I'm going to cut the phenolic to make a rail and stile jig my questtions are. Do you need a special blade to cut this material?what kind of glue will stick my guide block and or backing block to this I plan to use a piece of UHMW for this ?


----------



## Mike (Nov 22, 2004)

Jigs are most often built from HDPE, high density polyethylene. There is no glue that will stick to UHMW. Perhaps one of our members knows the proper blade for cutting phenolic? If you want to build a rail and stile sled you can do this easily with 1/4" thick hardboard (Masonite) and pine.


----------



## rjb (Feb 22, 2007)

thanks Mike thinking of double stick tape and couter sunk screws this will give a small amount of adjustment for sqauring to the fence


----------



## challagan (Feb 7, 2006)

Like Mike says you can make one pretty easily out of common materials. Here is an example of one that could easily be duplicated with the materials Mike mentions. As you can see below, you can really save some cash making one like this. Hardboard, plywood, mdf and 3/4 pine is cheap. 
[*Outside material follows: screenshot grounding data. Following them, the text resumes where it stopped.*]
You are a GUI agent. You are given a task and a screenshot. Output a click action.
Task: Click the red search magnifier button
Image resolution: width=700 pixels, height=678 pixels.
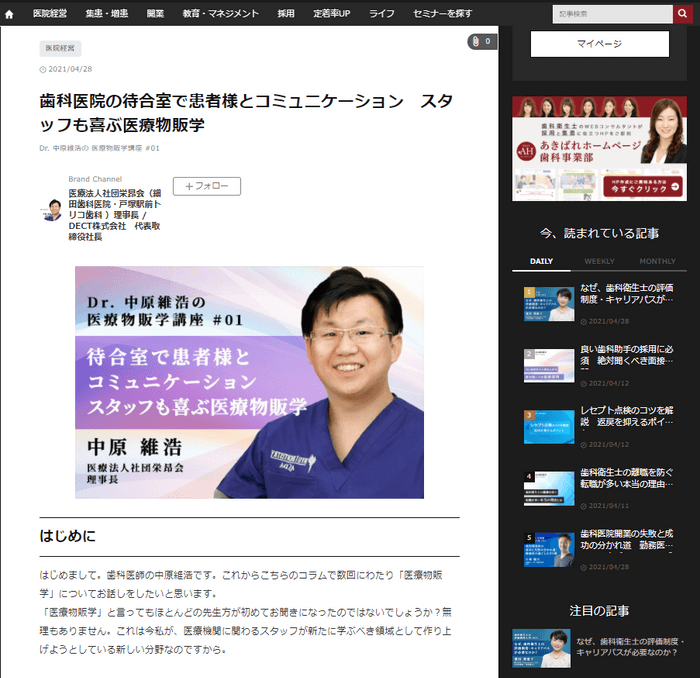point(683,14)
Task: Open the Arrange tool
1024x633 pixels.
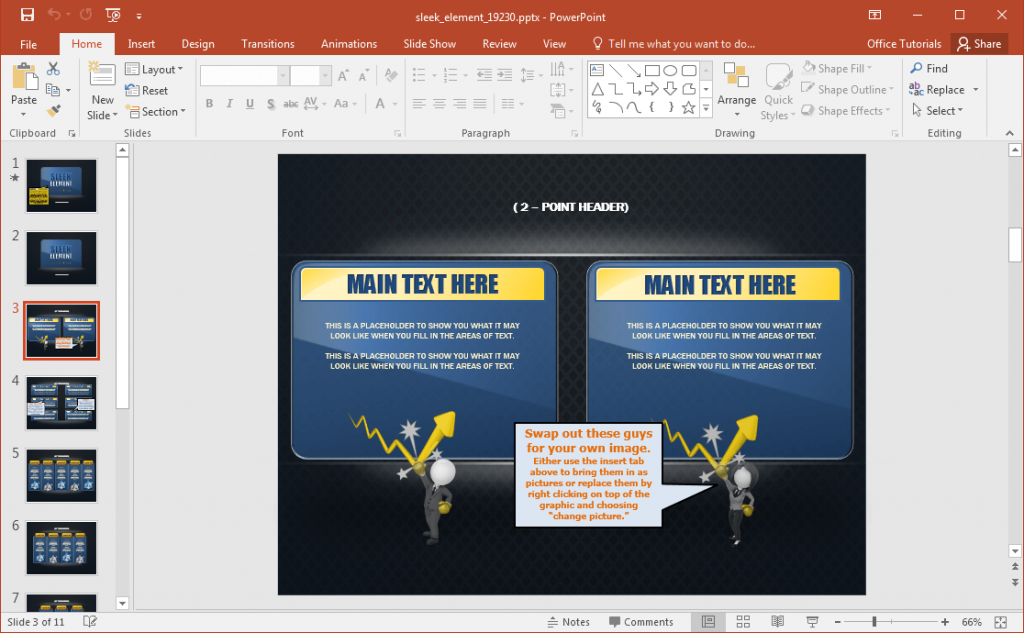Action: (x=737, y=88)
http://www.eagleamerica.com/product.asp_Q_pn_E_400-1248

Corey


----------



## rjb (Feb 22, 2007)

yep thats what I have in mind but am building mine so it has a locked fence and is locked to the table that way everything is repeatable without a pile of setup. my idea will have a sub base with attached fence that locks down on the able after i have got all setup and test peice cut and am happy will permenetly attach my UHMW to the phenolic make a pass past this and it will become a permenet setup jig attach my lockdown and peice of sand paper and should be able to mill rails and stiles repeatably and as many as i wish


----------



## Woodnut65 (Oct 11, 2004)

Hi: I would use a router and straight bit( or a spiral) bit to cut the phenolic. I don't know of any glue that will stick to either of those materials. Oak-Park uses phenolic in the systems that they sell like the raised panel door system, and they do not use any glue just screws that are counter sunk in to the phenolic. You could use tape to hold the parts until you drill the holes for the screws. Hope this helps Woodnut65


----------



## rjb (Feb 22, 2007)

yes this seems that it is the method for attachment of parts was wondering though if a 71/4 finishing blade and a table saw would cut the phenolic without chipping If there is anny doubt I'll use the router my thoughts being less chance of melt on the table saw


----------



## Mike (Nov 22, 2004)

Cutting most plastics can be done with a saw blade but are best done with the router. The reason is the finish, nice and smooth. You could make a rough cut with your saw blade to get the material close to size and then a finish cut with the router. If you are planning on using the double stick tape to hold your UHMW in place, it wont work. Nothing sticks to UHMW. You could through drill it and attach it with a screw and locking nut.


----------



## bobj3 (Jan 17, 2006)

Hi rjb2

Just a note about the GLUE  they now make glue that will stick anything together it's not cheap but it works,you need to ruff up the surface a bit so the glue can hang on.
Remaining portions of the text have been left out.